State governments in Maharashtra, Karnataka, and Tamil Nadu have begun exploring public-private partnerships for brownfield redevelopment in their respective smart city programmes. The Maharashtra government's Mumbai Urban Transport Project has identified several disused rail infrastructure sites along the Western and Central line corridors as candidates for transit-oriented development. If even a handful of these projects adopted CLT-first design briefs — drawing on the Remise Rosa model — Mumbai could add thousands of square metres of low-carbon public and commercial space while simultaneously demonstrating India's architectural ambition on the global stage. The policy levers exist; what is needed now is design leadership and developer willingness to take the first step.

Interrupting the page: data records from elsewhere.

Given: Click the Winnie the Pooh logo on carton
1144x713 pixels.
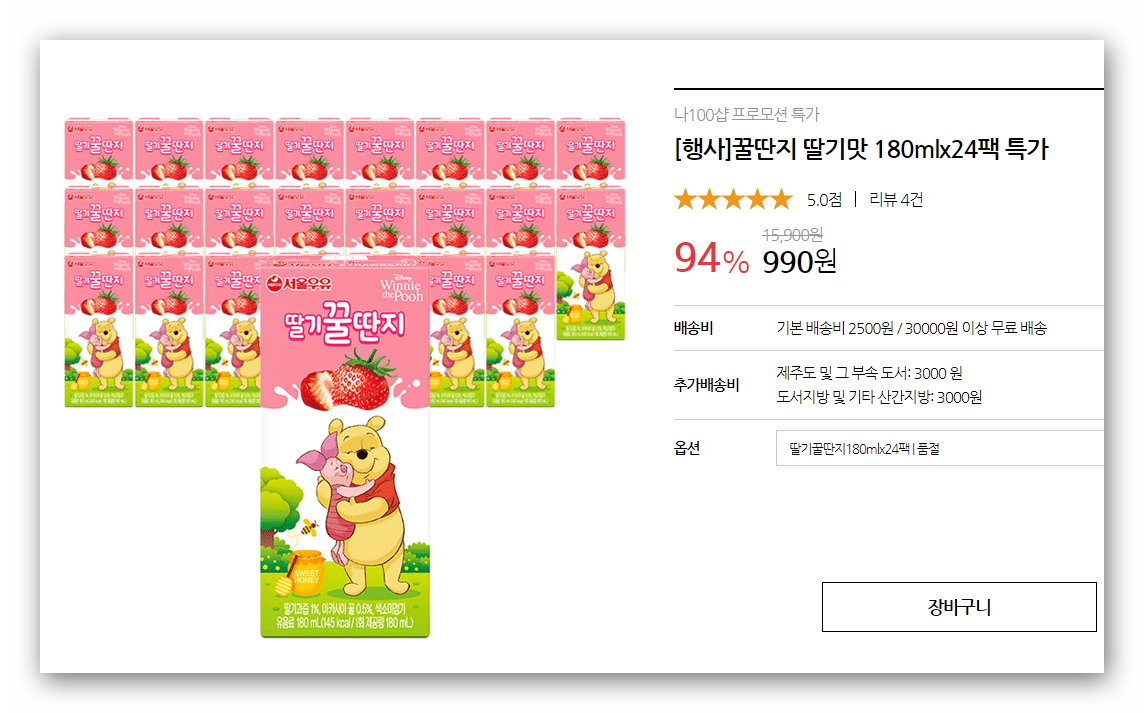Looking at the screenshot, I should [401, 288].
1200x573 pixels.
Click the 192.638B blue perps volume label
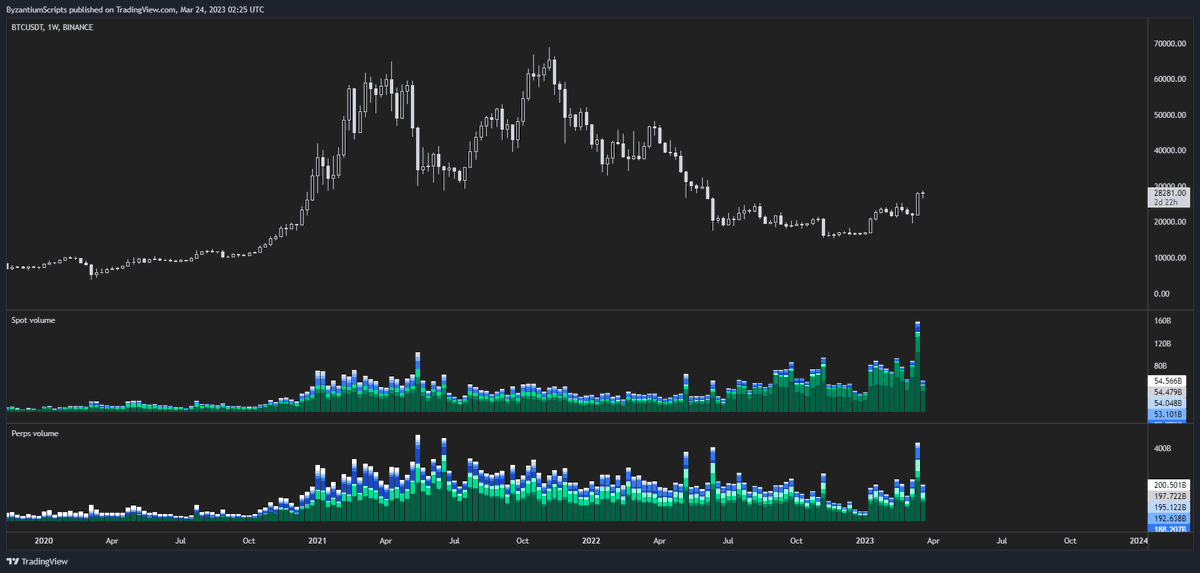click(x=1170, y=518)
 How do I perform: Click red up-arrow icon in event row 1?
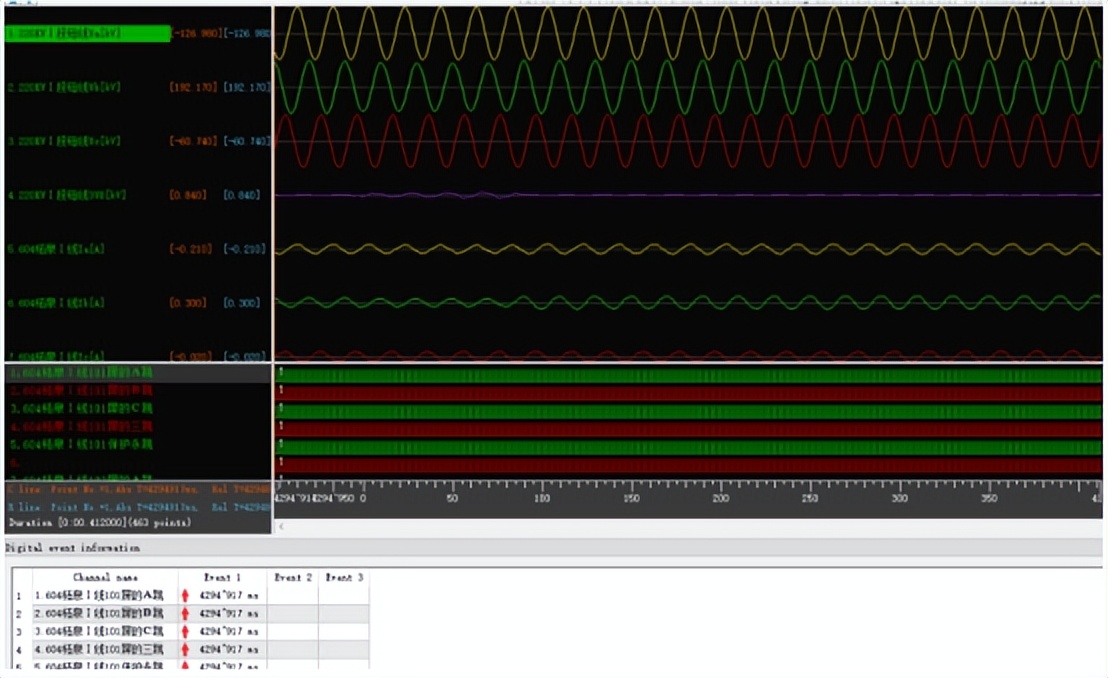coord(185,596)
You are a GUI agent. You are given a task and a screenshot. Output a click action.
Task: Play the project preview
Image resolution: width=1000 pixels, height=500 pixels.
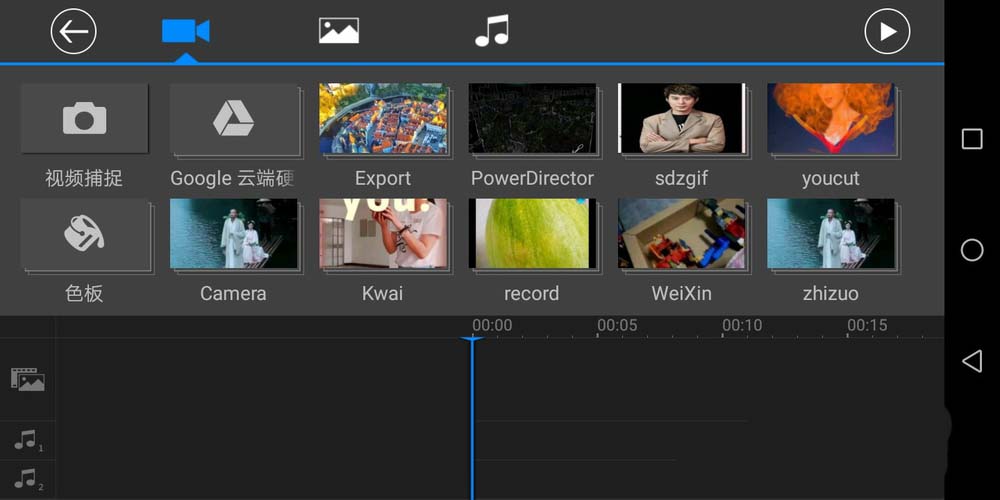coord(887,32)
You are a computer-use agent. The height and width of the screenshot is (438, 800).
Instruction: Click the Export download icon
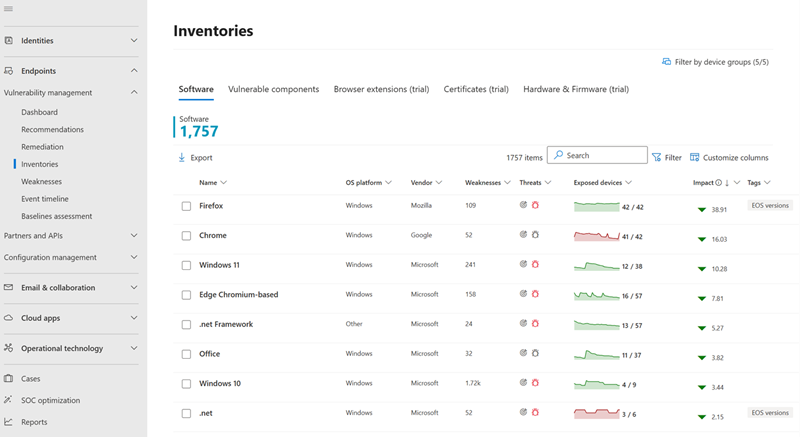(182, 158)
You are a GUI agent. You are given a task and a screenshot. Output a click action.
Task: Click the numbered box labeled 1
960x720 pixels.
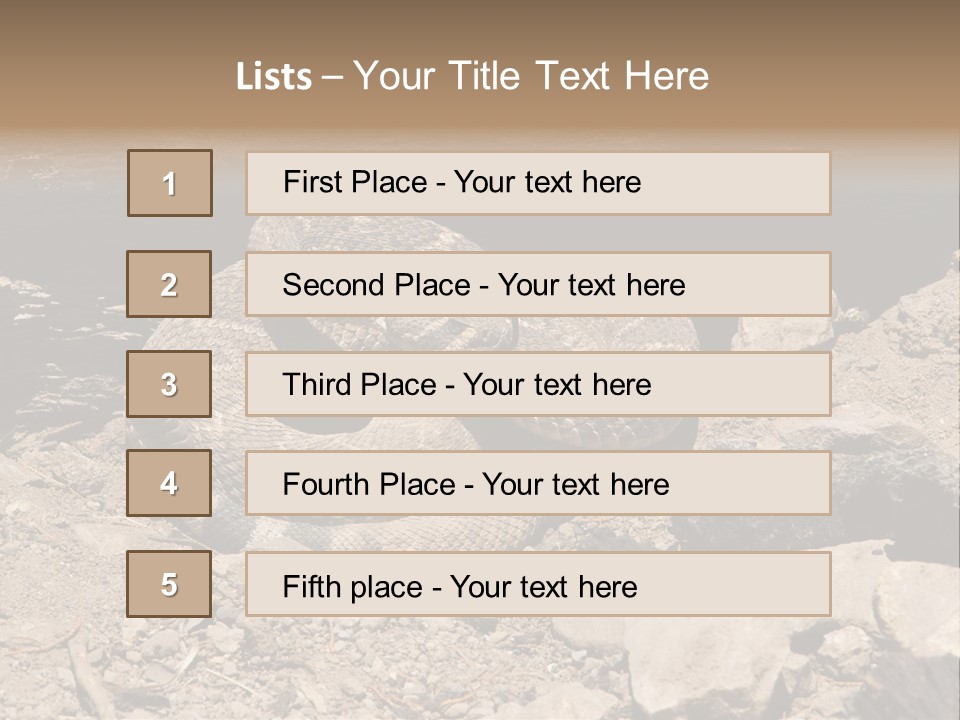pyautogui.click(x=170, y=183)
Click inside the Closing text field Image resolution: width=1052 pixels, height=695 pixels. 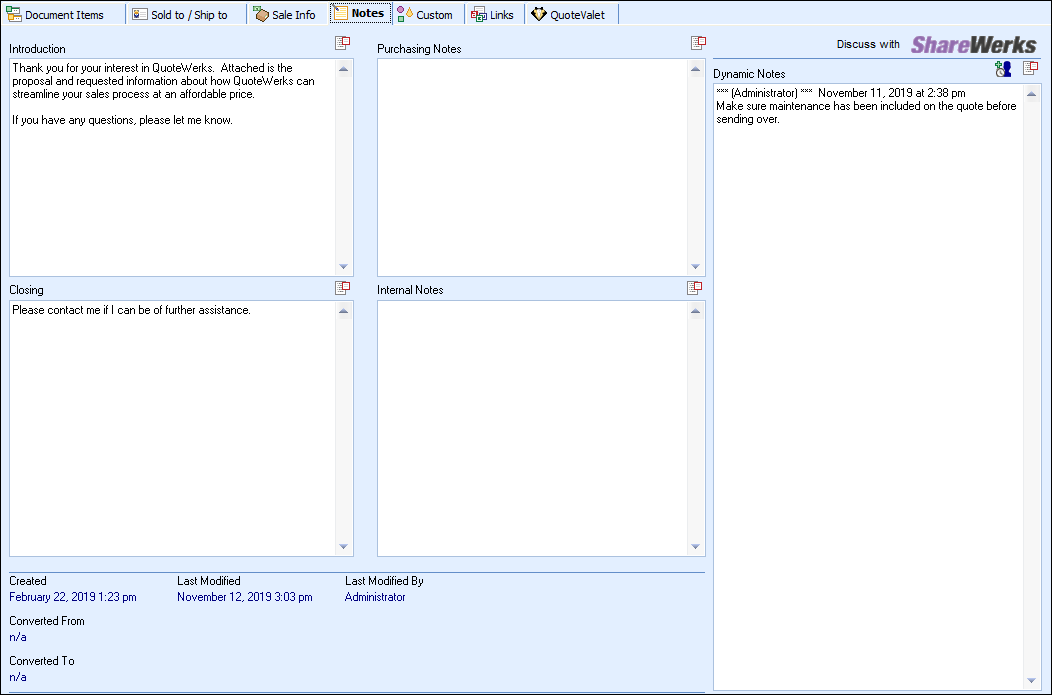click(x=172, y=428)
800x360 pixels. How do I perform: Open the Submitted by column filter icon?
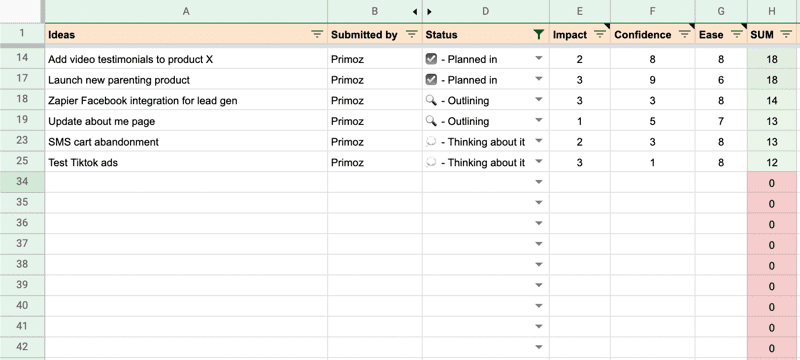pyautogui.click(x=411, y=35)
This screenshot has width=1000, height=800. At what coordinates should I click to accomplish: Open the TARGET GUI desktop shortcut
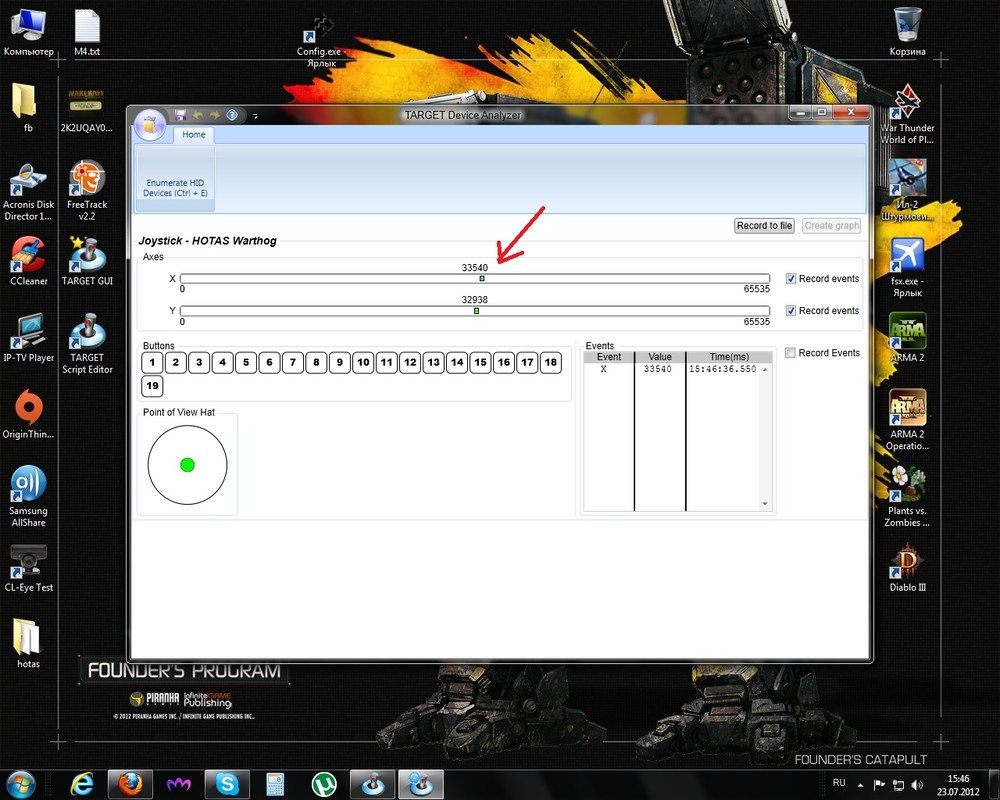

What This Means for India's Energy Transition

Sustainable architecture and India's clean energy transition are not separate conversations — they are the same conversation. Buildings account for nearly 33 percent of India's total electricity consumption, and the embodied carbon in construction materials represents a significant but frequently overlooked share of the country's overall emissions profile. As India races toward its 500 GW renewable energy target by 2030 under the stewardship of MNRE and delivery vehicles like SECI and NTPC Renewable Energy, the built environment must keep pace. CLT buildings consume less operational energy, integrate more naturally with rooftop solar installations — including those eligible under the PM Surya Ghar scheme — and generate dramatically lower embodied emissions than conventional construction. Remise Rosa is not merely an architectural curiosity from Zurich; it is a data point in a global argument that India's policymakers, urban planners, and architects need to engage with immediately if the country is to meet its net-zero targets by 2070.

Watch for the Bureau of Energy Efficiency's upcoming revisions to the Energy Conservation Building Code, expected in 2026, which are likely to introduce stricter embodied carbon limits for large public buildings — a regulatory shift that would make CLT and other mass timber systems considerably more attractive to Indian developers. Firms like Mahindra Lifespace, Godrej Properties, and Tata Realty, all of which have published sustainability roadmaps, are the ones to watch for early adoption. The Zurich precedent shows the model works. The Indian opportunity is waiting.

Key Facts

  • Remise Rosa covers 2,500 square metres and was built entirely from cross-laminated timber on a disused railway freight yard in Zurich West
  • Indian Railways controls approximately 43,000 hectares of surplus land, much of it in high-value urban locations eligible for brownfield redevelopment
  • India's National Monetisation Pipeline targets ₹6 lakh crore in asset monetisation by 2025, including railway and port land parcels

Frequently Asked Questions

What is cross-laminated timber and can it be used in India?

Cross-laminated timber (CLT) is an engineered wood panel made from bonded lumber layers that offers high structural strength and low embodied carbon. India updated its timber construction codes in 2022 to permit multi-storey CLT buildings, and domestic producers in Himachal Pradesh and Uttarakhand have begun manufacturing structural timber panels.

Which Indian cities have the most brownfield land available for redevelopment?

Mumbai, Kolkata, Chennai, and Ahmedabad have the largest concentrations of underutilised railway, port, and industrial brownfield land. Indian Railways alone holds around 43,000 hectares of surplus urban land nationally, much of it identified under the Government of India's National Monetisation Pipeline for public-private redevelopment.

How does sustainable architecture connect to India's renewable energy targets?

Buildings consume 33 percent of India's electricity. Low-carbon construction methods like CLT reduce both embodied and operational emissions, and CLT structures integrate easily with rooftop solar under the PM Surya Ghar scheme, directly supporting India's 500 GW renewable energy target and its 2070 net-zero commitment.